Much of the focus over stopping these sorts of tragedies has been about reporting child abuse, so children can be removed from dangerous situations. But that’s far from an ideal solution. Just the very act of yanking children away from their families and placing them into foster care can be damaging, no matter how bad their situation and how great their foster parents are.
An Inlander investigation in 2011 found a foster care system battered by budget cuts, bureaucracy, overloaded caseworkers and far too few foster parents. Recent years have shown improvements — in Washington the numbers of complaints to the Office of the Family and Children's Ombudsman have decreased, and in Idaho the legislature increased its payments to foster parents this year, but even Child Protective Services will tell you that placing children in foster care can be damaging.

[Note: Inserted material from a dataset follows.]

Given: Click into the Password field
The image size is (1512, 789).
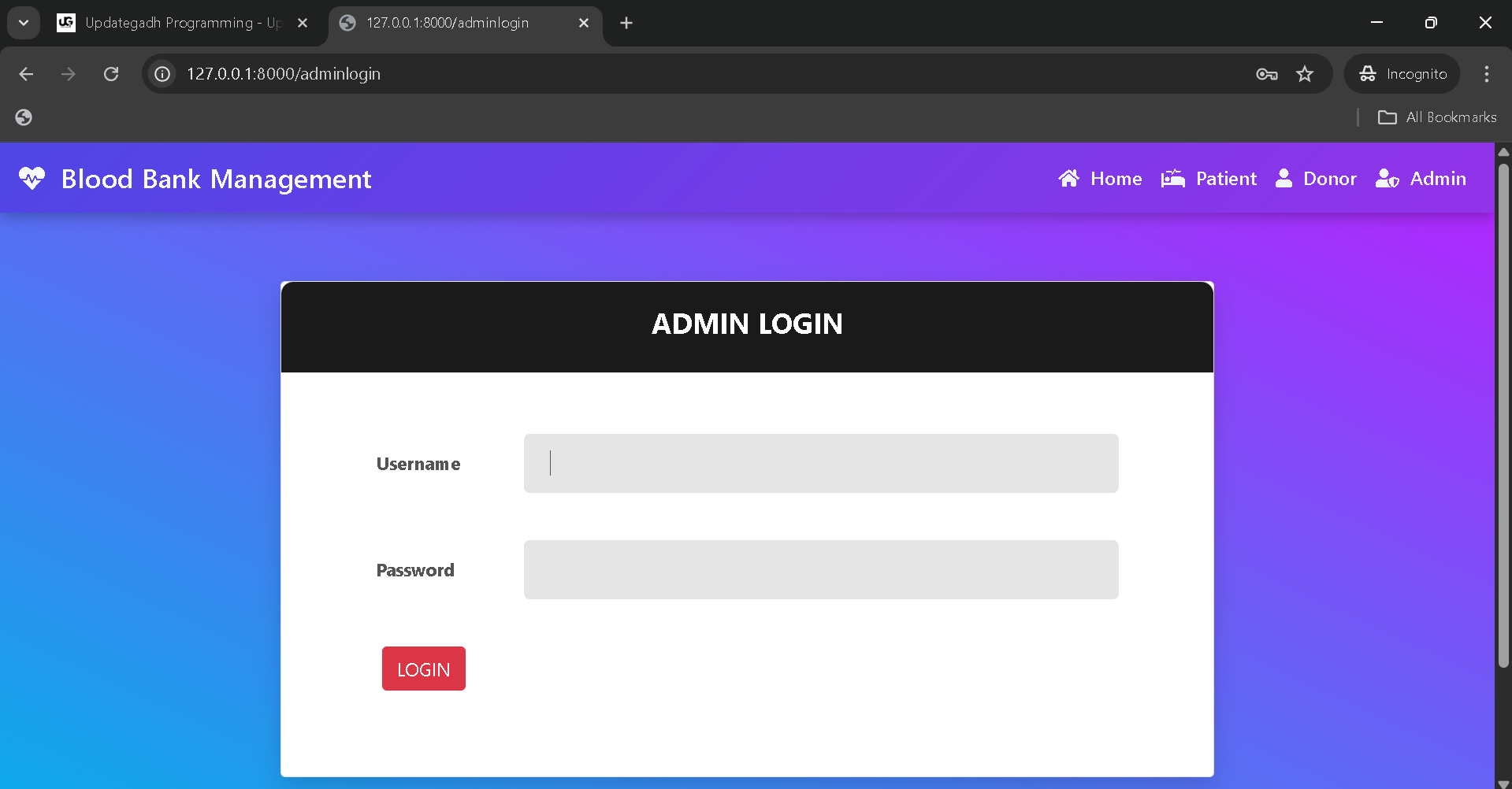Looking at the screenshot, I should tap(820, 569).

“I don’t think the state does a very good job raising children,” says Nicole LaBelle, Deputy Regional Administrator of Spokane’s Department of Social and Health Services office. “We don’t want to place children in foster care and disrupt everything that they’ve known.”
In Bialkowsky’s case, he decided to focus on the root causes. The risk for abuse skyrockets when parents are stressed and don’t have a way to deal with that stress. So five years after Behan’s death, he opened Vanessa Behan Crisis Nursery.

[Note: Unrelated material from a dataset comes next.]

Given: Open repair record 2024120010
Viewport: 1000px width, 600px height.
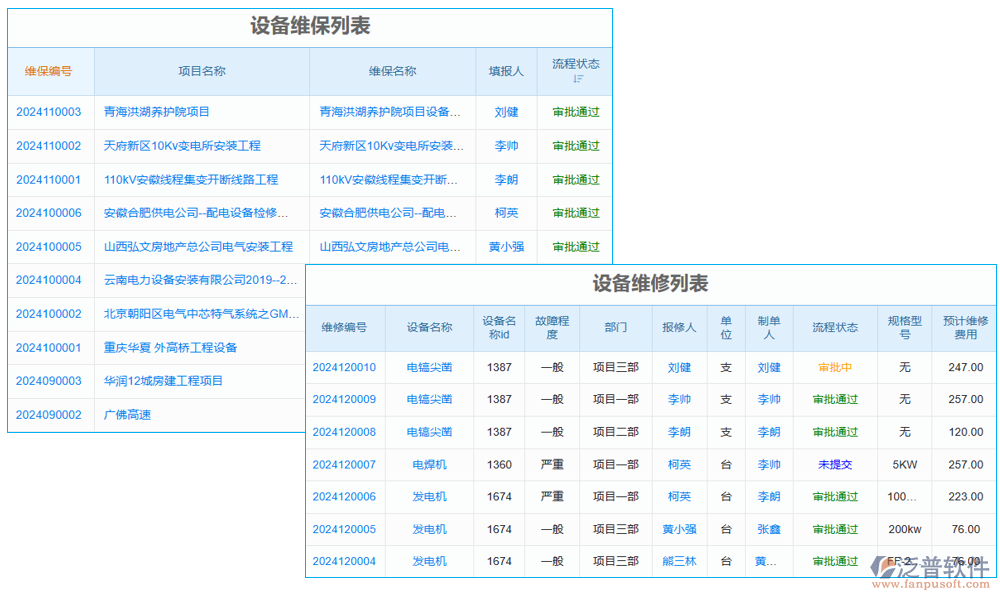Looking at the screenshot, I should coord(344,368).
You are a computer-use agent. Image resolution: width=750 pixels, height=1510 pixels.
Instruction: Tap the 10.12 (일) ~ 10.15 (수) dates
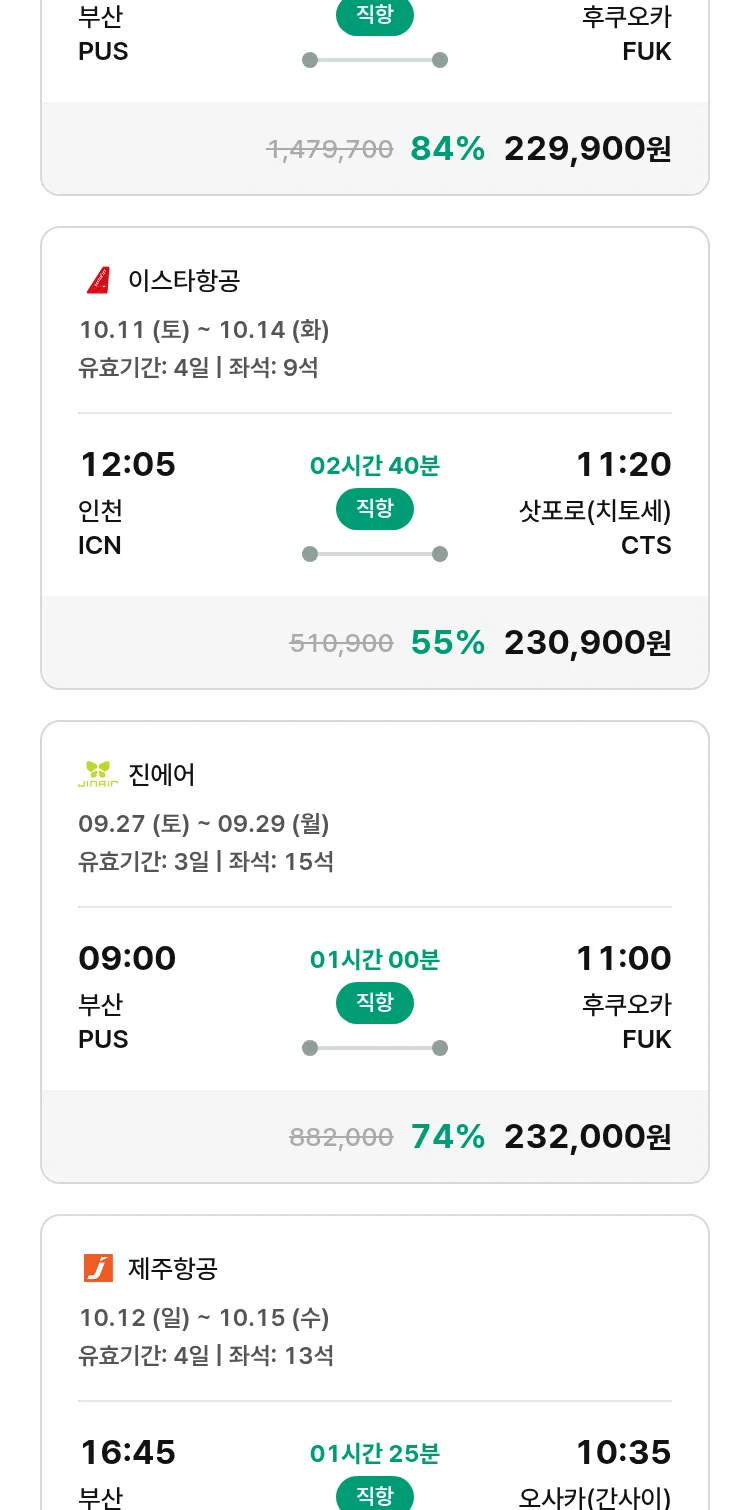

Stressed, low-income parents had a place to drop off their children when they were overwhelmed. Because abuse is so closely linked to parents fighting stress on multiple fronts, one of the most effective ways to prevent abuse is to provide relief for those parents.
“We are the only facility that I know of in our area that deals with prevention,” Bialkowsky says. “Once the abuse takes place, the child is scarred for life.”
This July, thanks to an increase in summer staff, the nursery served a record 458 kids.
“We have served over 75,000 children in the 26 years we’ve been in operation…I couldn’t tell you how many child abuse incidences — or perhaps deaths — we’ve prevented,” Bialkowsky says. “But I know we’ve had a strong impact on many many thousands.”
At CPS, too, the focus continues to shift toward helping troubled parents rather than placing children in foster care.
This January, Spokane will be one of only three cities in the state of Washington to launch Family Assessment Response, a program that’s seen huge successes in Minnesota and New York. It will start in two of the county’s most impoverished neighborhoods, West Central and Hillyard. Federal dollars that normally would have gone to foster care can now be used to aid troubled families. Instead of threatening to remove their children, CPS would team up with the family, get them what they need, and teach them to become better parents.